By Chris Naughton
For many years, while playing in various jazz bands, I have heard different expressions used by musicians to describe the work of the accompanist in a jazz ensemble. Some would say that as the pianist your role is to keep the rhythm, others that the pianist or guitarist plays the changes. Often the accompanists would be called the engine room, which has to make sure that make the comping goes with the soloist.
What does all this mean?
Gradually I have got to know what musicians are talking about when they use these terms. The rhythm isn’t so much the rhythm (the drums usually take that role in providing a beat), but as the accompanying instrument you are to some extent emphasising the rhythm or the accents in the music.
For example, in a swing number like Take the A Train by Duke Ellington, there is an emphasis on each beat of the bar as well as off beats. In the big band version this is very pronounced, but in a small combo, a jazz term for combination or small band, the work in emphasising the beats falls to the accompanying musician, be it the pianist or guitarist. This is where the expression comping comes from, as it is short for accompaniment.
What is good comping?
Having worked out what comping is, what makes good comping? As a jazz musician you do not have much to go on when you sit down to play. Sometimes you have no music at all as you are supposed to know the chord changes off by heart.

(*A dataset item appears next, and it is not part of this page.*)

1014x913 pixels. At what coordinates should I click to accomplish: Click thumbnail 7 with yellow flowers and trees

If someone says, “We’re using the I got rhythm changes”, that means as soon as the key is announced you follow a set pattern used by George Gershwin (1898 -1937) in his song I got rhythm. Other songs using a similar pattern are Anthropology, Dexterity, Oleo, Steeplechase, Cottontail, Moose the Mooche, Lester Leaps In and the theme to The Flintstones. However, that is just the chords that you will play in jazz; it is what you play in those chords that makes the comping special.

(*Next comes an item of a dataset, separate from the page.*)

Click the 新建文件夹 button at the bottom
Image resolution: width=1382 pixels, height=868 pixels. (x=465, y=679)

Pianists, like myself, are brought up thinking chords consist of the three notes. The root, say C, the third (E) and the fifth (G). In my training, which was classical, the seventh appeared at a late stage to give chords such as C7 (C, E, G, Bb). In Jazz, after the experiments by such great musicians as Count Basie and Duke Ellington, and in more recent times, Bill Evans, we can look at chords as far more complex, not even having the root as that is played by the bass.
Accompanists often play the third, flattened 5th, minor 9th, 13ths., sharp and flattened 11ths! As well as a variety of notes, hardly recognisable as the original chord, the comping musician has to weigh up what kind of fill he or she might add.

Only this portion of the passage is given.